**What is needed:** Render the material below as a JSON list of strings, one string per line, leaving out any blank lines.

═══ Exercise data

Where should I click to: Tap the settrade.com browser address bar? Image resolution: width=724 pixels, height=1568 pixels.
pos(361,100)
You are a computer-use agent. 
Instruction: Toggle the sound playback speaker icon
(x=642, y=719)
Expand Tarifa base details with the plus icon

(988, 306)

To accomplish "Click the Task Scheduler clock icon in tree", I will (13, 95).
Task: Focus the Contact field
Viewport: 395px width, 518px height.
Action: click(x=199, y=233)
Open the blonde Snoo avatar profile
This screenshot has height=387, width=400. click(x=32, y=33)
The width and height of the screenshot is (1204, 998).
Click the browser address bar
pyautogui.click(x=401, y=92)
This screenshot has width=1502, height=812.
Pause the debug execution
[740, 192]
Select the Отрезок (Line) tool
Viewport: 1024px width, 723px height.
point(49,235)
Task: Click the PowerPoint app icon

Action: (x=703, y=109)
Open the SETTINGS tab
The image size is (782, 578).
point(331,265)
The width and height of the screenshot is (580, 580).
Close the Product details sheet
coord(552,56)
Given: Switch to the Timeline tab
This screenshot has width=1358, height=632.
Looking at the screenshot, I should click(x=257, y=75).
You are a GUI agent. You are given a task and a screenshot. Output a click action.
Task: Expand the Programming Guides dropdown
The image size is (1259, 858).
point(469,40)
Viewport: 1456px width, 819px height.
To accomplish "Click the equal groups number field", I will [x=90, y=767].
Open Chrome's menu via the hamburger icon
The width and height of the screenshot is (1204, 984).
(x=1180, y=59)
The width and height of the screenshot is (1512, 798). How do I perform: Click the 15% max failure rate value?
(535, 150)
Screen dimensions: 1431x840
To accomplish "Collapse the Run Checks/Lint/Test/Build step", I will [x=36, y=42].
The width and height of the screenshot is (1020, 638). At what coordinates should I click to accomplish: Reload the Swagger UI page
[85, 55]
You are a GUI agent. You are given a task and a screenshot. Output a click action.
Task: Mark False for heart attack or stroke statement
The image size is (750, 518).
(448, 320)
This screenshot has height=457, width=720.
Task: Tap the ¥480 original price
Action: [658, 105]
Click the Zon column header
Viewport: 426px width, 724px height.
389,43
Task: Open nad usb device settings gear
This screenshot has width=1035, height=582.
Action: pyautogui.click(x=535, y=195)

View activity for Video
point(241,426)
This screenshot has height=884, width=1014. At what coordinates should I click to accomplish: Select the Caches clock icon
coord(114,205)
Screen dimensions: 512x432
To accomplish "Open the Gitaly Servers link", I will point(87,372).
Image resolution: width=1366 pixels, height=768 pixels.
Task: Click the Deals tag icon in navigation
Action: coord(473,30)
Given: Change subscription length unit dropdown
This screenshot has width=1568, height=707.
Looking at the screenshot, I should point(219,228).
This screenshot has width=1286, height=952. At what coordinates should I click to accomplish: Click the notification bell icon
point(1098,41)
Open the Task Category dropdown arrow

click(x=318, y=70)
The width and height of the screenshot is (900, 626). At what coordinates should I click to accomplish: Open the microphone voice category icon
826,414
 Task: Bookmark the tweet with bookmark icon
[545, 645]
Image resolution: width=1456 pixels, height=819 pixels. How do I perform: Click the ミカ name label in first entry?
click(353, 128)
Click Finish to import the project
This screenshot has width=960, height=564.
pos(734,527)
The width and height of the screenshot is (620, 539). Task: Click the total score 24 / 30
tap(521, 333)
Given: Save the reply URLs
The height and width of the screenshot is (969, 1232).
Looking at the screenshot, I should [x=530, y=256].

══════

**Finished task:**
[
  "Where should I click to: Tap the settrade.com browser address bar? Image resolution: width=724 pixels, height=1568 pixels.",
  "pos(361,100)",
  "You are a computer-use agent. ",
  "Instruction: Toggle the sound playback speaker icon",
  "(x=642, y=719)",
  "Expand Tarifa base details with the plus icon",
  "(988, 306)",
  "To accomplish \"Click the Task Scheduler clock icon in tree\", I will (13, 95).",
  "Task: Focus the Contact field",
  "Viewport: 395px width, 518px height.",
  "Action: click(x=199, y=233)",
  "Open the blonde Snoo avatar profile",
  "This screenshot has height=387, width=400. click(x=32, y=33)",
  "The width and height of the screenshot is (1204, 998).",
  "Click the browser address bar",
  "pyautogui.click(x=401, y=92)",
  "This screenshot has width=1502, height=812.",
  "Pause the debug execution",
  "[740, 192]",
  "Select the Отрезок (Line) tool",
  "Viewport: 1024px width, 723px height.",
  "point(49,235)",
  "Task: Click the PowerPoint app icon",
  "Action: (x=703, y=109)",
  "Open the SETTINGS tab",
  "The image size is (782, 578).",
  "point(331,265)",
  "The width and height of the screenshot is (580, 580).",
  "Close the Product details sheet",
  "coord(552,56)",
  "Given: Switch to the Timeline tab",
  "This screenshot has width=1358, height=632.",
  "Looking at the screenshot, I should click(x=257, y=75).",
  "You are a GUI agent. You are given a task and a screenshot. Output a click action.",
  "Task: Expand the Programming Guides dropdown",
  "The image size is (1259, 858).",
  "point(469,40)",
  "Viewport: 1456px width, 819px height.",
  "To accomplish \"Click the equal groups number field\", I will [x=90, y=767].",
  "Open Chrome's menu via the hamburger icon",
  "The width and height of the screenshot is (1204, 984).",
  "(x=1180, y=59)",
  "The width and height of the screenshot is (1512, 798). How do I perform: Click the 15% max failure rate value?",
  "(535, 150)",
  "Screen dimensions: 1431x840",
  "To accomplish \"Collapse the Run Checks/Lint/Test/Build step\", I will [x=36, y=42].",
  "The width and height of the screenshot is (1020, 638). At what coordinates should I click to accomplish: Reload the Swagger UI page",
  "[85, 55]",
  "You are a GUI agent. You are given a task and a screenshot. Output a click action.",
  "Task: Mark False for heart attack or stroke statement",
  "The image size is (750, 518).",
  "(448, 320)",
  "This screenshot has height=457, width=720.",
  "Task: Tap the ¥480 original price",
  "Action: [658, 105]",
  "Click the Zon column header",
  "Viewport: 426px width, 724px height.",
  "389,43",
  "Task: Open nad usb device settings gear",
  "This screenshot has width=1035, height=582.",
  "Action: pyautogui.click(x=535, y=195)",
  "View activity for Video",
  "point(241,426)",
  "This screenshot has height=884, width=1014. At what coordinates should I click to accomplish: Select the Caches clock icon",
  "coord(114,205)",
  "Screen dimensions: 512x432",
  "To accomplish \"Open the Gitaly Servers link\", I will point(87,372).",
  "Image resolution: width=1366 pixels, height=768 pixels.",
  "Task: Click the Deals tag icon in navigation",
  "Action: coord(473,30)",
  "Given: Change subscription length unit dropdown",
  "This screenshot has width=1568, height=707.",
  "Looking at the screenshot, I should point(219,228).",
  "This screenshot has width=1286, height=952. At what coordinates should I click to accomplish: Click the notification bell icon",
  "point(1098,41)",
  "Open the Task Category dropdown arrow",
  "click(x=318, y=70)",
  "The width and height of the screenshot is (900, 626). At what coordinates should I click to accomplish: Open the microphone voice category icon",
  "826,414",
  " Task: Bookmark the tweet with bookmark icon",
  "[545, 645]",
  "Image resolution: width=1456 pixels, height=819 pixels. How do I perform: Click the ミカ name label in first entry?",
  "click(353, 128)",
  "Click Finish to import the project",
  "This screenshot has width=960, height=564.",
  "pos(734,527)",
  "The width and height of the screenshot is (620, 539). Task: Click the total score 24 / 30",
  "tap(521, 333)",
  "Given: Save the reply URLs",
  "The height and width of the screenshot is (969, 1232).",
  "Looking at the screenshot, I should [x=530, y=256]."
]